Phillies pitcher Vince Velasquez threw five shutout innings to help his team beat the New York Mets, 6-0, at Citi Field Wednesday night.
Frank Franklin II / AP
Phillies pitcher Vince Velasquez threw five shutout innings to help his team beat the New York Mets, 6-0, at Citi Field Wednesday night.

All is not well, but all is not lost either.

The Phillies will have to play a lot better on the road this season if they are going to win their division or even make the postseason for the first time since 2011. But they play their next nine games at home, where they are 8-4 this season. It’s a chance for them to get healthy and get right.

“We didn’t play our best baseball on this trip,” manager Gabe Kapler said. “However if we had not won tonight’s game, it would have been a much worse trip and I think we would really be licking our wounds right now. It was really important to get this victory, and our pitching staff stepped up and we got some big hits and we executed some fundamentals.”

By beating the Mets on Wednesday, they also gained a measure of revenge for their perceived insults from the evening before. The Phillies’ blood still boiled when they arrived Wednesday afternoon. They were sure that Jacob Rhame’s ninth-inning pitches Tuesday night that sailed up and over Rhys Hoskins’ head were no accident.

It was only natural to wonder if the Phillies’ anger would be accompanied by a retaliatory purpose pitch aimed at a New York hitter. The Mets’ SNY telecast opened with a historic look at some of the past feuds between the two National League East rivals.

My personal favorite on the brawl-light reel was the 1990 melee when Pat Combs drilled Dwight Gooden in the kneecap after the Mets pitcher had plunked the Phillies’ Dickie Thon and Tommy Herr earlier in the game.
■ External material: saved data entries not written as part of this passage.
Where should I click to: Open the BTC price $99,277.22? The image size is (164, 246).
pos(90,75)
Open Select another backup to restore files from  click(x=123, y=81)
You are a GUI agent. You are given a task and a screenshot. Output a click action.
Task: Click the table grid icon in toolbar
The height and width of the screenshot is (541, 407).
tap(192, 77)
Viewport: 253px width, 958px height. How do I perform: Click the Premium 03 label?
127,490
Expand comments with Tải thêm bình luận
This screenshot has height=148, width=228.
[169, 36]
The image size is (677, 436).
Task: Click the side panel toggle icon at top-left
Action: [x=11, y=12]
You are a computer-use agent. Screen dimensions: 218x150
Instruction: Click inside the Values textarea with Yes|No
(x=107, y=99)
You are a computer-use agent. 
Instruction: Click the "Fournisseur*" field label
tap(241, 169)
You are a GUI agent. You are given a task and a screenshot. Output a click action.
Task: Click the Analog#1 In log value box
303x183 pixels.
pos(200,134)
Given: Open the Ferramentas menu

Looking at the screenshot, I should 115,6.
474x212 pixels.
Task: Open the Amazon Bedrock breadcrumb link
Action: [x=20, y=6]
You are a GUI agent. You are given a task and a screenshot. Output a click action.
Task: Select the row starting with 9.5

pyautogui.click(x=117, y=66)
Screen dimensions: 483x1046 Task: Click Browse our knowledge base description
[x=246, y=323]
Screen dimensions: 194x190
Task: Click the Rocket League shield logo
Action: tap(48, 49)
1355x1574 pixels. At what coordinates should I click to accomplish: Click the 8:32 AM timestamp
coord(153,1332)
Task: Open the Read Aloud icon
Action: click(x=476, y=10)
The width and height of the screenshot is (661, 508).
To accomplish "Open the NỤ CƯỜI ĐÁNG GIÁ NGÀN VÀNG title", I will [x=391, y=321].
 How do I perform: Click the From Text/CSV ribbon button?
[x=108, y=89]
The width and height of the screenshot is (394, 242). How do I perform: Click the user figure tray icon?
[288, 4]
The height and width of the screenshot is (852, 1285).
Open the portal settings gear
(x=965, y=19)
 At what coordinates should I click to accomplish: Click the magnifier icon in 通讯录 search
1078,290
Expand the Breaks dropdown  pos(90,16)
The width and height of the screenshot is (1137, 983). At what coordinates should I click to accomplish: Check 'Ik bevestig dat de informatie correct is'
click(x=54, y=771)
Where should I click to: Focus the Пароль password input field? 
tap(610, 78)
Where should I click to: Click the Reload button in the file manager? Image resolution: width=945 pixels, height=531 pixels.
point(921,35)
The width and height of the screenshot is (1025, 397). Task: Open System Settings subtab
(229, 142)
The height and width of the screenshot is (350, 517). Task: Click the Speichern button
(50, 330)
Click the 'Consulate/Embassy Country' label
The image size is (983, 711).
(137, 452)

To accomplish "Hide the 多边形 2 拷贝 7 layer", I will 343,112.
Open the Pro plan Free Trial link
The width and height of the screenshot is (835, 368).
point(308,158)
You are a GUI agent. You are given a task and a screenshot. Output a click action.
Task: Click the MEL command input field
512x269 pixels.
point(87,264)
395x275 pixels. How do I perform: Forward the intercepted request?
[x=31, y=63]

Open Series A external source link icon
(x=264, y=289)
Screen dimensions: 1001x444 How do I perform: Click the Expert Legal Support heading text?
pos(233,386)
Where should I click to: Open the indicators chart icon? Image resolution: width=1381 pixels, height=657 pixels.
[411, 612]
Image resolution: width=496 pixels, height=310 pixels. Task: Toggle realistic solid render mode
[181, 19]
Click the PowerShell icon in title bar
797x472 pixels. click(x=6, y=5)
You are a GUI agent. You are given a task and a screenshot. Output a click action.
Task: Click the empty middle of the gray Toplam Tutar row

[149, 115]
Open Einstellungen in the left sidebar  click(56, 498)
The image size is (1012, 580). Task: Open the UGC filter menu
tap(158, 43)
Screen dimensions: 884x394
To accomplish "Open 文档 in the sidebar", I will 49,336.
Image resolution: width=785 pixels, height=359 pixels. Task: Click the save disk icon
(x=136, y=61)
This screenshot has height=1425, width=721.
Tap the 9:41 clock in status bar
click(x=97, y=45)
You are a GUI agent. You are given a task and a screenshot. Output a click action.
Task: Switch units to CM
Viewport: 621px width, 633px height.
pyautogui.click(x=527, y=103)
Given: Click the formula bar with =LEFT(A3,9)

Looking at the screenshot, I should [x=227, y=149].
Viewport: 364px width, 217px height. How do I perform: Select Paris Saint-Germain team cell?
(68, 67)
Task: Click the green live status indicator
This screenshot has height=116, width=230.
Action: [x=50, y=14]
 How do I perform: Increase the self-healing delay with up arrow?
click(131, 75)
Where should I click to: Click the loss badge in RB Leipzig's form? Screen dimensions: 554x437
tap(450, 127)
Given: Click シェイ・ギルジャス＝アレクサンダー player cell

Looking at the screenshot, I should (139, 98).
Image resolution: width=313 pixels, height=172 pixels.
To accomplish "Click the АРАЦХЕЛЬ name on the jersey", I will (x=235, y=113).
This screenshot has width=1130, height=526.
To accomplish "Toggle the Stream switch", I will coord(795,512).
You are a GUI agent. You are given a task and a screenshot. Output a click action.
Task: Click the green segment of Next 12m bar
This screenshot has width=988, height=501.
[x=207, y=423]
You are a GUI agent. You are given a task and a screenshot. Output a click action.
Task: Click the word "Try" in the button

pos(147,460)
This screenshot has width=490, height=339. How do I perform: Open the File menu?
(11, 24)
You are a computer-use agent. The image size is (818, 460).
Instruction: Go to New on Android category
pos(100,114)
Gooden charged the mound but was tackled and pummeled in the head by Darren Daulton before he could reach Combs.

Back in the present, Kapler did not hide his disgust with Rhame’s head-high fastballs.

“I’m still fairly upset about the way last night’s game ended,” the manager said before the series finale against the Mets.

Kapler, however, also said that the Phillies “don’t retaliate and we never throw at anybody intentionally.”

Still, we watched and we waited and we sort of got what we came for in the bottom of the fourth inning. With the Phillies up 1-0, Todd Frazier stepped to the plate, fouled off a pitch, and then took a 94-mph fastball to the left shoulder. Without flinching, Frazier went to first base as home-plate umpire and crew chief Brian Gorman warned Velasquez and both benches.

Kapler and Velasquez both said afterward that there was no intent to hit Frazier.

“We did not want to put the leadoff runner on base in that particular case,” Kapler said. “I don’t think Frazier thought he got hit intentionally. In a one-run game we’ll never act that.”

No more bad blood boiled on this night, but it could again thanks to Hoskins’ reaction after he homered off Rhame in the top of the ninth inning to give the Phillies a 6-0 lead.

As the ball landed in the left-field seats, Hoskins shifted into his slow-motion gear, a very passive-aggressive way to protest what Rhame had done the night before.

Time will tell if the Mets want to keep things going when the teams meet again at the end of June in Philadelphia. Hoskins was unconcerned about it.

“I enjoyed the moment,” the Phillies slugger said. “I think to put an exclamation point on a win like that when you really needed it, I think that’s what everyone in here is most excited about. A couple guys said the phrase ‘Don’t poke the sleeping bear,’ and it seemed like in those last couple of innings that may have happened."

The Phillies had already placed four players (Scott Kingery, Victor Arano, Odubel Herrera, and Jean Segura) on the injured list since the start of the trip and it appears Quinn might be headed in that direction after suffering a groin injury on an RBI bunt single that helped the Phillies build a 4-0 lead in the eighth.

“I just couldn’t believe it,” Kapler said. “I really feel bad for Roman. It’s nothing he’s doing. It’s just that his body is not responding. All he wants to do it get going and stay going."

The Phillies got almost everything they could have asked for out of Velasquez. He pitched five shutout innings, walked three, struck out six, and lowered his ERA to 1.99 for the season. From there, the bullpen got the job done and the Phillies ended an awful trip on a good note.